When Cisco released the Nexus 1000V Switch for VMware vSphere, an essentials edition was offered under a freemium model, while a paid edition provided more security, scale and other features. The core value proposition here is clear. However, the same can not be said of the Nexus 1000V Switch for Kernel-based Virtual Machine (KVM), an open source virtual switching solution.
In an interview for theCUBE at VMworld, Cisco Director of Product Management Balaji Sivasubramanian, addressed this speculation and revealed that the KVM solution is not about just selling a switch. He pointed out that Cisco isn’t selling the KVM solution as a stand-alone vSwitch and explained that it is purpose built for OpenStack and fully integrated into its overall solutions. On its freemium model, Cisco offers virtualization-aware networking infrastructure, integration with the OpenStack Neutron service and services architecture through support for vPath.
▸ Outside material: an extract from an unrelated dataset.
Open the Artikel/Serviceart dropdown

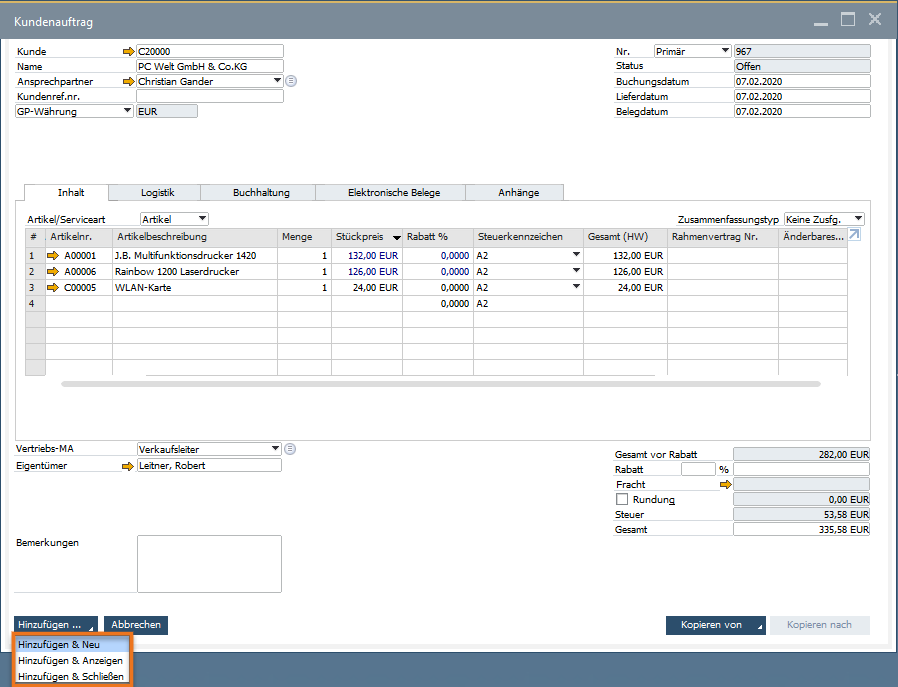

Although all those features are free, there isn’t a network virtualization solution. On the paid advanced edition, Sivasubramanian said that what Cisco offers is the ability to support 6,000 Virtual Extensible LAN (VXLAN) segments in a single Virtual Supervisor Module (VSM) controller. Customers can build multiple virtual machine (VM) clusters, each with 250 servers, and then have the VXLAN go between those clusters. With this, customers can essentially build a large overlay solution. Sivasubramanian added that this is what customers are paying for, not necessarily just for a vSwitch.